» **BRIEF**
Each line of the data below that holds the word "світло" is to be reported in full.

» **DATA EXTRACT**
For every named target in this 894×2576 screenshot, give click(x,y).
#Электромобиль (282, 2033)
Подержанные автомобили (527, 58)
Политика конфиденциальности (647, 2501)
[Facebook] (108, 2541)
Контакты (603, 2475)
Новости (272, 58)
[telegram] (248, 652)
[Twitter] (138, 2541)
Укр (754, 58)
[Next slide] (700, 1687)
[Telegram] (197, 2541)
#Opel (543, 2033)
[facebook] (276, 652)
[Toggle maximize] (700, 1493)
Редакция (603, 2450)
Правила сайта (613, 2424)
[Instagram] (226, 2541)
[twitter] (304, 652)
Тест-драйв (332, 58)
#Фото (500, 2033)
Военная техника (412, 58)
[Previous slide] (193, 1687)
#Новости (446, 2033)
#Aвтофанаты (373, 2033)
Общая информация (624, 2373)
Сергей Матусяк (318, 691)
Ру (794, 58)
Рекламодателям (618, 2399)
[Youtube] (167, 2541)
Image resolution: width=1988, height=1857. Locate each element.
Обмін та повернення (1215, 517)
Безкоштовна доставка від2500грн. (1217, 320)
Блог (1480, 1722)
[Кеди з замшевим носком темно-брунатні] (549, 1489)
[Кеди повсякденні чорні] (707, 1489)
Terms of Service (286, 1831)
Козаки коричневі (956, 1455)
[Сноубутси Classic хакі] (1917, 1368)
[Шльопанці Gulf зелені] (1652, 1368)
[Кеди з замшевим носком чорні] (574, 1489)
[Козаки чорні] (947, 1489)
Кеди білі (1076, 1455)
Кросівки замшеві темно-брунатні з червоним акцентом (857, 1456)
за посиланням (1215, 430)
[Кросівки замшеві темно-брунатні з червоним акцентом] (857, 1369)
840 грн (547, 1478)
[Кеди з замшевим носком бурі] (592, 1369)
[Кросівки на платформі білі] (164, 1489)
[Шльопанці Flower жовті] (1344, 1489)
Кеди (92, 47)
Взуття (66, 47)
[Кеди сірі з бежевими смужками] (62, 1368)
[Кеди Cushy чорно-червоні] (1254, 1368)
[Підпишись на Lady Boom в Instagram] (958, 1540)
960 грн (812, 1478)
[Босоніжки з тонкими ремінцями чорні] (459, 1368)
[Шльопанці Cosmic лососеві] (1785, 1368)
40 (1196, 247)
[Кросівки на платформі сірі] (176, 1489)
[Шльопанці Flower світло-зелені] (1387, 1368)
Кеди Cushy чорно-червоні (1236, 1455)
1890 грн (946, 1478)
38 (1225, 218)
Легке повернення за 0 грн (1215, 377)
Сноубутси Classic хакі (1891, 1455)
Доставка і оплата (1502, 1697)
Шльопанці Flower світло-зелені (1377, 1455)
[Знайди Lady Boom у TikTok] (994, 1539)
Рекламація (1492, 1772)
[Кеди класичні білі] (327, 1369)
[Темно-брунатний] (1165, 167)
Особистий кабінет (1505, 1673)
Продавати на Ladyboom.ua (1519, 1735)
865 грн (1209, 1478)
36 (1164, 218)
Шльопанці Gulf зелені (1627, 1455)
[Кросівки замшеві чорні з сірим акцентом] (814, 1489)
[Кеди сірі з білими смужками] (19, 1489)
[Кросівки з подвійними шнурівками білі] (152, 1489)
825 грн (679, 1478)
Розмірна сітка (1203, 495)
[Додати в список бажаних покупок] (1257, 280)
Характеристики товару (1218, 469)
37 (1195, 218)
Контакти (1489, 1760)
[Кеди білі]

» **EXERCISE RESULT**
[Шльопанці Flower світло-зелені] (1387, 1368)
Шльопанці Flower світло-зелені (1377, 1455)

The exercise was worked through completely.